BEGIN DOCUMENT SECTION

Re: Genode on RPI

29 Jan 2019

      Hello Tomasz,
thank you very much for sharing your experimentation efforts and
insights and for starting the discussion. Please, see my comments
inline below.
On Mon, Jan 28, 2019 at 06:31:33PM +0100, Tomasz Gajewski wrote:
...
Hi,
last weeks of attempts gave me some small progress with code,
understanding of some aspects of ARM (AArch32) architecture and some
knowledge about how low level hw kernel is implemented.
I have some thoughts and questions about how some issues should/could be
implemented that I'd like to discuss.
Firstly I think that in my ignorance I took a wrong path to experiment
with Raspberry Pi 3B+. It has a Cortex A53 (ARMv8-A) processor but as I
want to target AArch32 (and initially without SMP) I thought that
modifying current rpi target is the best choice. Now I think that I
should have started with the newest supported by hw ARM processor
(Cortex A15 if I correctly understand) and I would not be stopped
by issues I had. Or maybe not...
Indeed, starting with a fork of the most recent processor in hw as a
starting point might be better.
...
When last time I wrote about my progress I couldn't pass through
following code:
...
sctlr = Cpu::Sctlr::read();
Cpu::Sctlr::C::set(sctlr, 1);   // enable data cache
Cpu::Sctlr::I::set(sctlr, 1);   // enable instruction cache
Cpu::Sctlr::M::set(sctlr, 1);   // enable mmu
Cpu::Sctlr::write(sctlr);

After reading and making different attempts I checked that enabling
instruction cache does not cause problems, enabling data cache or mmu
individually does allow to go further but enabling both does not. But I
thought that for initial experiments I can live without data cache. But
soon I found out that I was wrong.
After many attempts I found a place where it halted. It was deep inside
Genode::log in ... assembly in atomic.h in cmpxchg. And reading gave me
another unpleasent surprise that it will not work if I don't have data
cache enabled... So I had to go back.

END DOCUMENT SECTION
BEGIN DATASET RECORDS

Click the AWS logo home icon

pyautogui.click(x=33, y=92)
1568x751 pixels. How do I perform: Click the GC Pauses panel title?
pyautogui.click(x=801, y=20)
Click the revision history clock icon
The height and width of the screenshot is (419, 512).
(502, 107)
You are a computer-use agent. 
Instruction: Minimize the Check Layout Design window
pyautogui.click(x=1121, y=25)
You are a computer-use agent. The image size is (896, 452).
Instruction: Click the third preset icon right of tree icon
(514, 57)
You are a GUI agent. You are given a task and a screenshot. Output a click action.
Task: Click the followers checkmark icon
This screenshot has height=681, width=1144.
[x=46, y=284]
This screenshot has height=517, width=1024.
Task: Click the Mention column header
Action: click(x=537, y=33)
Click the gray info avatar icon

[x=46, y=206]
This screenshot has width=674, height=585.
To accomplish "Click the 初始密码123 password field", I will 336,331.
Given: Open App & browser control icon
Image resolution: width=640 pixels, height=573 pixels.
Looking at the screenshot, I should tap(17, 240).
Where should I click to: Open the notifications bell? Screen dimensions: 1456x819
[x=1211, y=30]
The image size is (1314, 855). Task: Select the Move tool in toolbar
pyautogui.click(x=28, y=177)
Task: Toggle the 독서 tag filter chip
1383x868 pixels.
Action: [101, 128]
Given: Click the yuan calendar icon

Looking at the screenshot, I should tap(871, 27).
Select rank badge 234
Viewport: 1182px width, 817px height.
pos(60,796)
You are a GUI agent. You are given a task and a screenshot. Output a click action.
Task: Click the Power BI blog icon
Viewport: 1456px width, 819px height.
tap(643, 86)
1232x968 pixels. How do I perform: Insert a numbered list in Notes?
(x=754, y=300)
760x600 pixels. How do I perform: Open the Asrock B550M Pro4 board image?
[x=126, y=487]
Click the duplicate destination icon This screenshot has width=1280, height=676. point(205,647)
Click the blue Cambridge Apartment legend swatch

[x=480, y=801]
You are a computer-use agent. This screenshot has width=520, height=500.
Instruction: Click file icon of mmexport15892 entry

END DATASET RECORDS

- PROMPT 1
Reproduce the passage of the Genode on Raspberry Pi thread from "Re: Genode on" to "inline below." with no changes.
- PROMPT 2
Render every line of the records as a numbered list, leaving out the blank lines.

- EXERCISE SOLUTION 1
Re: Genode on RPI

29 Jan 2019

      Hello Tomasz,
thank you very much for sharing your experimentation efforts and
insights and for starting the discussion. Please, see my comments
inline below.

- EXERCISE SOLUTION 2
1. Click the AWS logo home icon
2. pyautogui.click(x=33, y=92)
3. 1568x751 pixels. How do I perform: Click the GC Pauses panel title?
4. pyautogui.click(x=801, y=20)
5. Click the revision history clock icon
6. The height and width of the screenshot is (419, 512).
7. (502, 107)
8. You are a computer-use agent. 
9. Instruction: Minimize the Check Layout Design window
10. pyautogui.click(x=1121, y=25)
11. You are a computer-use agent. The image size is (896, 452).
12. Instruction: Click the third preset icon right of tree icon
13. (514, 57)
14. You are a GUI agent. You are given a task and a screenshot. Output a click action.
15. Task: Click the followers checkmark icon
16. This screenshot has height=681, width=1144.
17. [x=46, y=284]
18. This screenshot has height=517, width=1024.
19. Task: Click the Mention column header
20. Action: click(x=537, y=33)
21. Click the gray info avatar icon
22. [x=46, y=206]
23. This screenshot has width=674, height=585.
24. To accomplish "Click the 初始密码123 password field", I will 336,331.
25. Given: Open App & browser control icon
26. Image resolution: width=640 pixels, height=573 pixels.
27. Looking at the screenshot, I should tap(17, 240).
28. Where should I click to: Open the notifications bell? Screen dimensions: 1456x819
29. [x=1211, y=30]
30. The image size is (1314, 855). Task: Select the Move tool in toolbar
31. pyautogui.click(x=28, y=177)
32. Task: Toggle the 독서 tag filter chip
33. 1383x868 pixels.
34. Action: [101, 128]
35. Given: Click the yuan calendar icon
36. Looking at the screenshot, I should tap(871, 27).
37. Select rank badge 234
38. Viewport: 1182px width, 817px height.
39. pos(60,796)
40. You are a GUI agent. You are given a task and a screenshot. Output a click action.
41. Task: Click the Power BI blog icon
42. Viewport: 1456px width, 819px height.
43. tap(643, 86)
44. 1232x968 pixels. How do I perform: Insert a numbered list in Notes?
45. (x=754, y=300)
46. 760x600 pixels. How do I perform: Open the Asrock B550M Pro4 board image?
47. [x=126, y=487]
48. Click the duplicate destination icon This screenshot has width=1280, height=676. point(205,647)
49. Click the blue Cambridge Apartment legend swatch
50. [x=480, y=801]
51. You are a computer-use agent. This screenshot has width=520, height=500.
52. Instruction: Click file icon of mmexport15892 entry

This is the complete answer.